Stored data

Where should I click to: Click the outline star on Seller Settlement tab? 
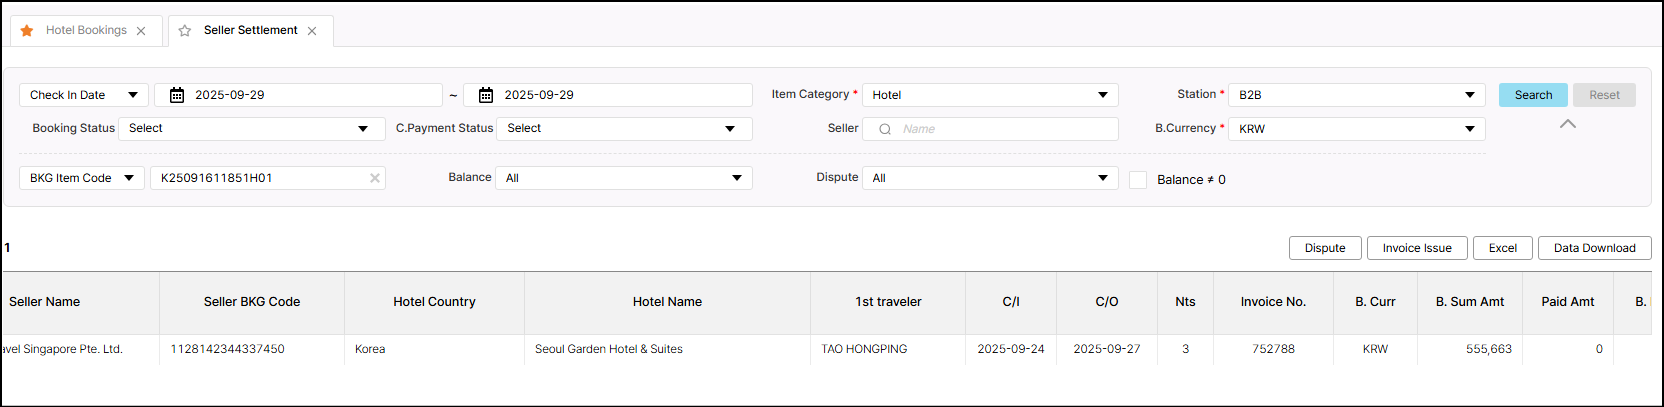185,31

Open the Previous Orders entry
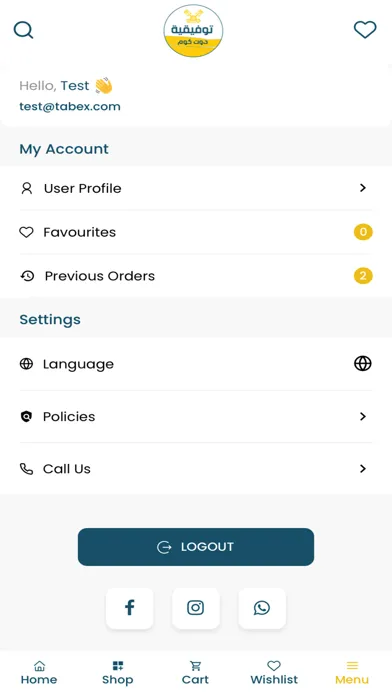point(196,276)
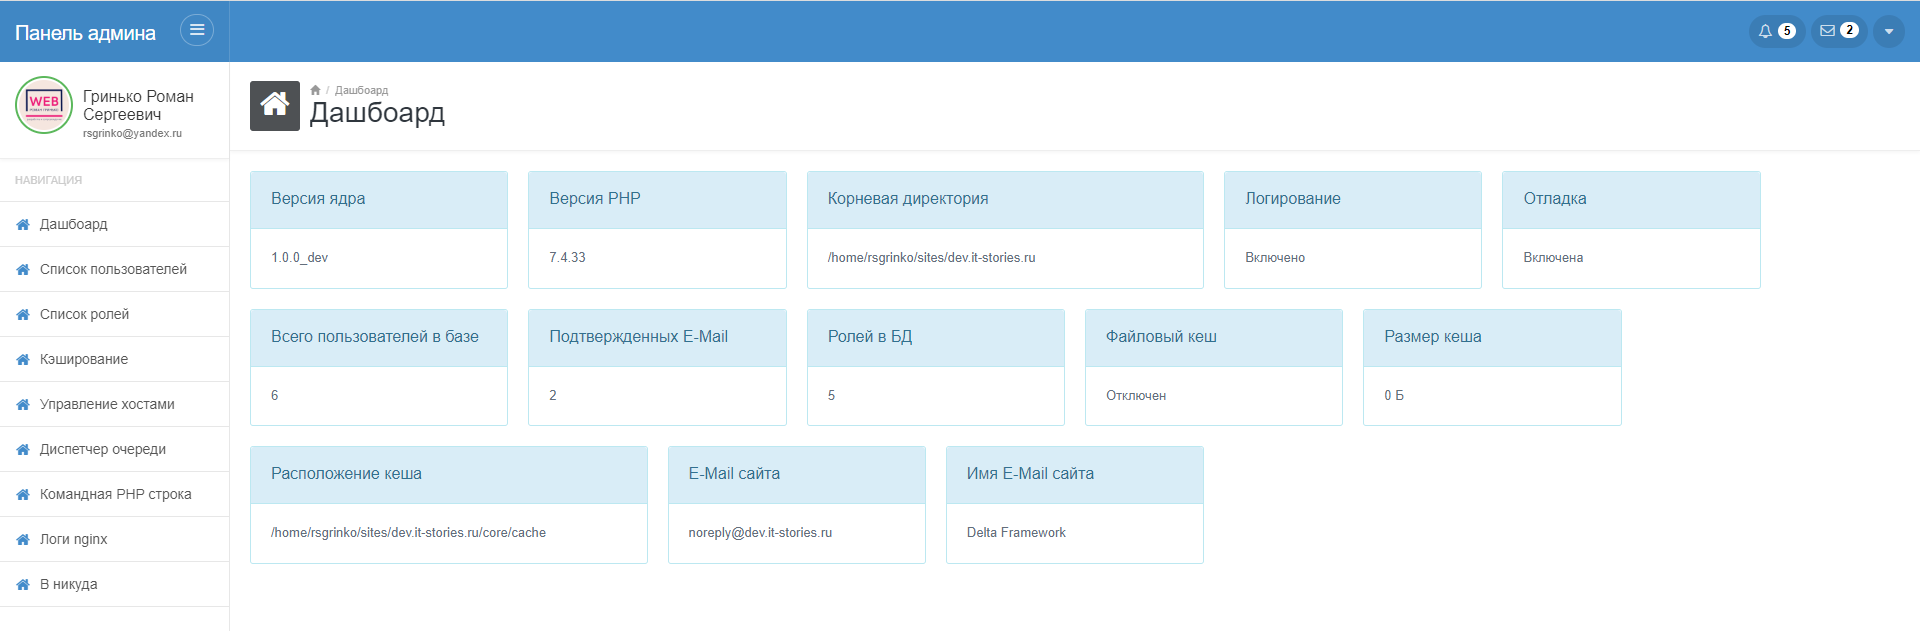This screenshot has height=631, width=1920.
Task: Click the large dashboard house icon
Action: pos(275,106)
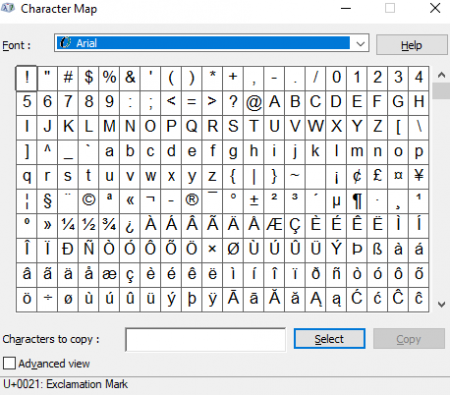Click the grayed-out Copy button
Viewport: 450px width, 395px height.
pyautogui.click(x=409, y=339)
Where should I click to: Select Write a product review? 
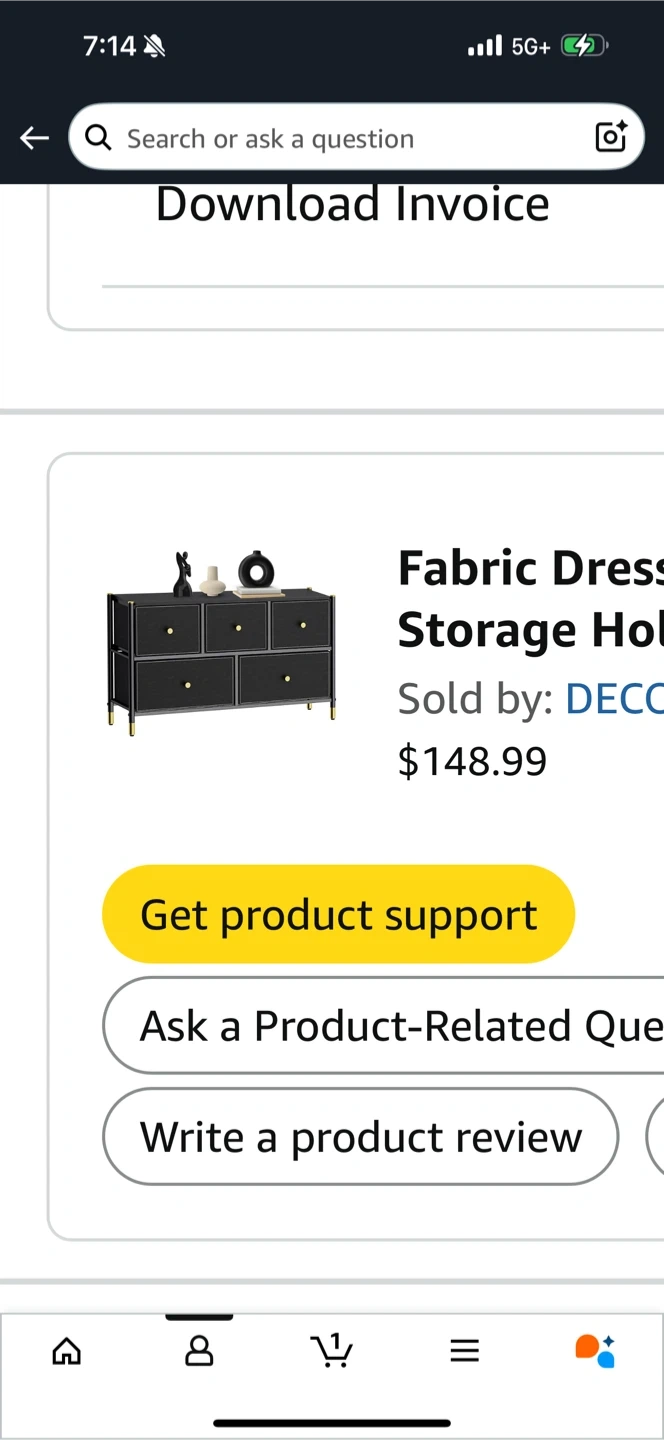(x=360, y=1137)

Problem to solve:
The entries above should be written out in full, and any picture in them left out.

Exercise answer:
Where should I click to: Click the outline star on Seller Settlement tab? 
185,31

Open the Previous Orders entry
point(196,276)
This screenshot has height=631, width=1920.
Task: Click the large dashboard house icon
Action: pos(275,106)
Click the grayed-out Copy button
Viewport: 450px width, 395px height.
pyautogui.click(x=409, y=339)
Where should I click to: Select Write a product review? 
(x=360, y=1137)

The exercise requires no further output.